Hi!

I am working with DNA-methylation in salmon and have recently aquired data from an RRBS experiment. Fastqc reports that my reads consist of around 40% PCR duplicates, which is quite high. However, I have read that I should not remove duplicates e.g. by simply removing reads that have the exact same start and stop position in the genome when working with RRBS data, but this did not come with a proper explanation. This sort of makes sense to me because of the way the library prep is performed: MspI cleaves only CCGGs + size selection of fragments --> you will probably end up with fragments that are pretty similar, and they might therefor be termed PCR duplicates of each other by fastqc. This is of course based on my non-exhaustive understandig of these processes.

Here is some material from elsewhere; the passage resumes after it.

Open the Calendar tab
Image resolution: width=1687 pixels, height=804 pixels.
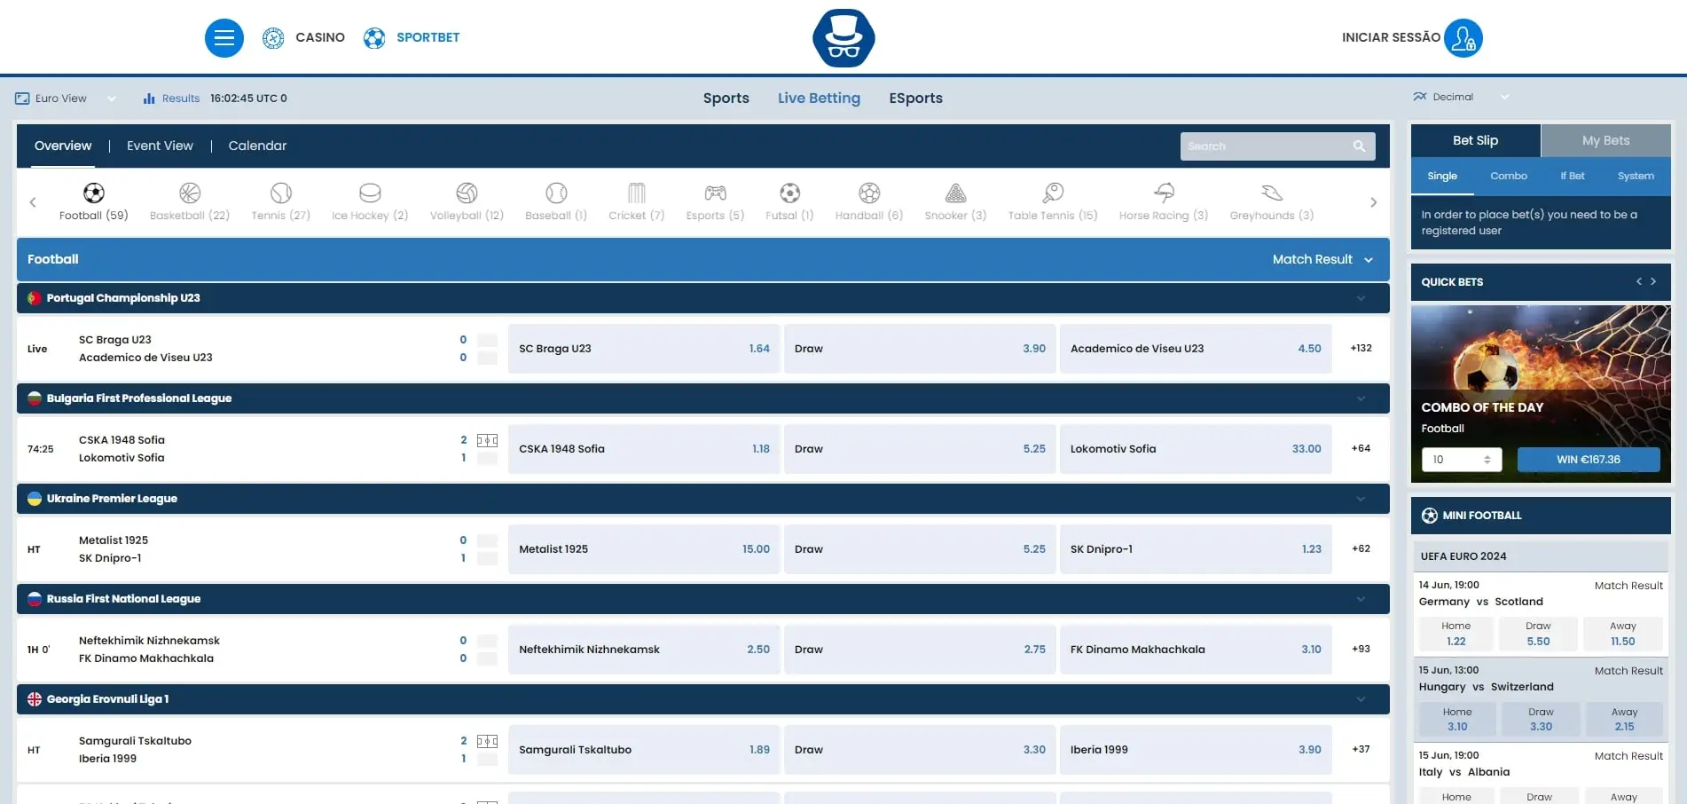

I can´t seem to find any good explanations on how to perform a proper PCR duplicate removal for RRBS data, if that is indeed called for (which I suspect it is).

Does anyone know how to do this or can anyone point me to where I might find this information?

Thanks in advance!

Best, Line

I strongly recommend that you not remove alleged PCR duplicates in RRBS data processing. In data like this we expect that there should appear to be very high levels of what look like PCR duplicates. These are not real PCR duplicates (for the most part at least). Please note that FastQC's defaults are all intended for whole-genome sequencing and will give warnings that you should ignore if you run it on RRBS datasets.